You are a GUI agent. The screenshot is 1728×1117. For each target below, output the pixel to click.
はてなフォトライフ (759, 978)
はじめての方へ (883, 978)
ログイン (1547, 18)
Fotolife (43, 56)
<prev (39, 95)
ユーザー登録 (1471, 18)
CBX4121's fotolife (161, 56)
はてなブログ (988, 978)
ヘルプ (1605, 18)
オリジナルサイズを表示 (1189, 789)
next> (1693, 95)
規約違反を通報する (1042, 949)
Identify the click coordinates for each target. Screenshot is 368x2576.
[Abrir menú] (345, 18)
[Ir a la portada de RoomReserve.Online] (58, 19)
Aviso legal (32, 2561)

Try it: Output the material verbatim, including every line.

Result:
You are a GUI agent. The screenshot is 1728×1117. For each target below, output the pixel to click.
はてなフォトライフ (759, 978)
はじめての方へ (883, 978)
ログイン (1547, 18)
Fotolife (43, 56)
<prev (39, 95)
ユーザー登録 (1471, 18)
CBX4121's fotolife (161, 56)
はてなブログ (988, 978)
ヘルプ (1605, 18)
オリジナルサイズを表示 (1189, 789)
next> (1693, 95)
規約違反を通報する (1042, 949)
Identify the click coordinates for each target. Screenshot is 368x2576.
[Abrir menú] (345, 18)
[Ir a la portada de RoomReserve.Online] (58, 19)
Aviso legal (32, 2561)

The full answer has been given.